4. To appreciate the role of the Holy Spirit guiding the Church throughout the ages.
(1) Thomas Bokenkotter, A Concise History of the Catholic Church, Toronto: Doubleday, 2004;
(2) Raymond J. Lahey, The First Thousand Years: A Brief History of the Catholic Church in Canada, Ottawa: Novalis, 2002;
(3) primary and secondary documents as provided in the "course pack" obtained from the UWO bookstore;
(4) additional reading as may be indicated by the professor from time to time. (Books and course pack at UWO bookstore under RS 2250 E.)
(1) Students are encouraged to prepare a précis for each of the documents indicated, including a summary of their content, context and significance. (2) Students are required to submit eighteen précises for grading. These must be in narrative form, two pages (double-spaced, 12 point font, Times New Roman or its equivalent). Three précises are due at class time on each of the following dates: 30 September, 21 October, 11 November, 20 January, 3 February, and 10 March. (value: 50% of the total mark)
The tests and examination to be given will be based on lecture material and assigned readings. (1) Two ninety-minute, in-class tests will be held on the following dates: 25 November and 17 February. (value: 25%) (2) The final examination will be held on the date assigned. (value: 25%)
A final examination will be scheduled in the exam period. (25% of the total grade)
E. POLICY REGARDING SUBMISSION OF ASSIGNMENTS AND TEXTS
I Assignments are due at the beginning of class on the dates as given above.
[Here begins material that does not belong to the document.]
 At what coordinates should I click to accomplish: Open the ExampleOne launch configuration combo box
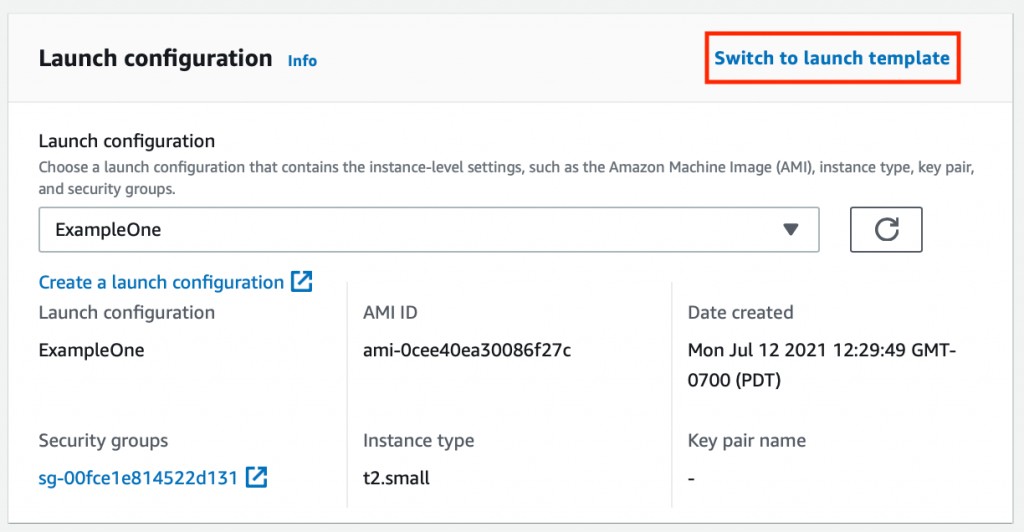[428, 230]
Assignments may not be dropped off at King's or submitted electronically.
II It is the responsibility of the student to organize his or her work so that the assignments are completed on time. For a serious reason, a student may approach the professor before the due-date, and may be granted an extension at the discretion of the professor. Any medical reasons will be confirmed by proper documentation as approved by the Dean's Office. A penalty of 10% of the value of the assignment will be deducted for each day it is overdue without permission.
III No electronic devices will be allowed during tests or the examination, unless approved in advance by Student Services at the University or King's.
IV Students who miss tests will negotiate a "make-up" date with the professor. Any medical reasons will be confirmed by proper documentation as approved by the Dean's Office.
F. POLICY REGARDING ACADEMIC OFFENSES
I. The Senate of The University of Western Ontario requires that students be informed of the policy regarding academic offenses. Accordingly:
Scholastic offences (i.e. plagiarism and other forms of cheating) are taken seriously and students are directed to read the appropriate policy, specifically, the definition of what constitutes a scholastic offence, at the following website: http://www.uwo.ca/univsec/handbook/appeals/scholoff.pdf.
II. Checking for Plagiarism:
Required papers may be subject to submission for 'textual similarity review' to the commercial plagiarism detection software under license to the University for this purpose. Submitted papers will be included as source documents in the reference database for future similar purpose. Use of the service is subject to the licensing agreement between the University and Turnitin.com (http://www.turnitin.com).
G. POLICY REGARDING SELECTION AND REGISTRATION OF COURSES
Students are responsible for ensuring that their selection of courses is appropriate and accurately recorded, that all prerequisite course(s) have been successfully completed, and that they are aware of any anti-requisite courses that they have taken.
H. A SELECT BIBLIOGRAPHY
Dwyer, John C. Church History: Twenty Centuries of Catholic Christianity. New York: Paulist Press, 1998.
Multi-volume reference works:
Chadwick, Owen, ed. The Pelican History of the Church. London: Penguin Books, 6 vols., 1967-1986.
Jedin, Hubert, ed. History of the Church,. 10 vols., Kent: Burns & Oates, 1981.
Malone, Mary. Women and Christianity. 3 vols., Ottawa: Novalis, 2000.
Chadwick, Henry and G. R. Evans. Atlas of the Christian Church. Oxford: Phaidon Press, 1990.
Trigilio, John Jr., and Kenneth Brighenti. Catholicism for Dummies. Hoboken, N.J.: Wiley, 2003.
N.B.: A complete bibliography for the primary sources can be found in the "course pack".